Living in a smaller space can help because clutter stands out a lot more, but I don’t think living in a small space is essential for finding happiness and freedom. In fact the first step toward rightsizing isn’t about the size of your home but about lightening your mental burdens.
It’s also important to remember that few people can live comfortably without some stuff. Very few people could go through life with only the shirt on their back and live happily wandering the world alone. Most of us need each other, a safe and comfortable home, and a steady supply of food, and that’s just for starters.
When you take this approach anyone can start rightsizing immediately. Begin with your possessions; sell or give away the things you don’t use. If you’re concerned about a monetary loss try to remember that if these things don’t add real value to your life they are a costing you by cluttering up your space and weighing on your mind. Selling these things can actually pay you back in many more ways and the money they bring can go toward reducing debt.

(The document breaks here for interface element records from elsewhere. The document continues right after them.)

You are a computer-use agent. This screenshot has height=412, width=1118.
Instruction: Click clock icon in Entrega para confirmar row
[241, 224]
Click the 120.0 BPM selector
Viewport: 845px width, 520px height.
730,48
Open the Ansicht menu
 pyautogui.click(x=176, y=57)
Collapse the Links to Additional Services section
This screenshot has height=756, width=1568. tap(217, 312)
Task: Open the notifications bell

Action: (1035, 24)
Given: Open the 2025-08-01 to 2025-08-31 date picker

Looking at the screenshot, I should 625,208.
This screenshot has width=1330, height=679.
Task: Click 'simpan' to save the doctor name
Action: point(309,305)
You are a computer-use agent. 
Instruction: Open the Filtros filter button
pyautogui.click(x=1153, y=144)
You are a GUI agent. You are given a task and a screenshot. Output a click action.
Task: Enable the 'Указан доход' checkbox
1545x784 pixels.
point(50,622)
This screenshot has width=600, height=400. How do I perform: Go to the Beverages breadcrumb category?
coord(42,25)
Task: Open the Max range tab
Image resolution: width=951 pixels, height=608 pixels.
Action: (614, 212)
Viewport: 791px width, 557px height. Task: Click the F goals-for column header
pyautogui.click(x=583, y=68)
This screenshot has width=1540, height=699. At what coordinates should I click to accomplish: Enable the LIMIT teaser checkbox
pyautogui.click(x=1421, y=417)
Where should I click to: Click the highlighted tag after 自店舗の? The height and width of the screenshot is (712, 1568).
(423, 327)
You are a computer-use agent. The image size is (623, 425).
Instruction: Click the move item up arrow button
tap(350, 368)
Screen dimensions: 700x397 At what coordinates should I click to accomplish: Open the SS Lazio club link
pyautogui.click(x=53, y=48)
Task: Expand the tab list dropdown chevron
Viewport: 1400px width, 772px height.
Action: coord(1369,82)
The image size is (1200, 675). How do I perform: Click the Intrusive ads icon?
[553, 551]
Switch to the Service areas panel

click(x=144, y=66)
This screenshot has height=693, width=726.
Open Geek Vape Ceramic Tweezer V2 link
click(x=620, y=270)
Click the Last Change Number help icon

Every dollar we owe also adds to weight on our lives. Taking on some debt may temporarily empower us to overcome hurdles but too much debt for long periods of time enslaves just like too many responsibilities and commitments. Finding ways to eliminate debt and save more money will always lighten your mental load.
In fact when I look around and see so many people firing blame off in all directions for the current state of the economy, I can’t help but think that everyone with a mortgage, car payment, and credit card is just as responsible as the rest. Debt is the enemy. Debt is what filled the bubble that burst. Everyone from kids to corporations to governments operate in a reality where debt is required and normal.
Choose a different reality. If those of us looking for a simpler life simply chose to downsize our own debt we’d instantly become much more self-sufficient and free. The only cost is we’d need to choose to live a lifestyle within our means instead of within our cash-flow.
Eventually you may decide to move into the right size house. Consider thinking of a home’s true value as it is defined by the safety and comfort it provides and not the cost or square footage. In today’s world the idea of a home without a mortgage seems virtually impossible but the truth is that creative and frugal people find ways of getting the most for their money. A small flexible home that serves your needs can often come at a lower cost if you’re willing to spend more time and effort on making it fit your needs. This can be a home you build, renovate, or rent.
We live in a time when downsizing seems to make a lot of sense to a lot of people. When money is tight living more simply is not only easier, it’s required. Adapt and focus on changing the way you think first. Question your values and focus on the real prize, happiness and freedom… or whatever the prize is for you.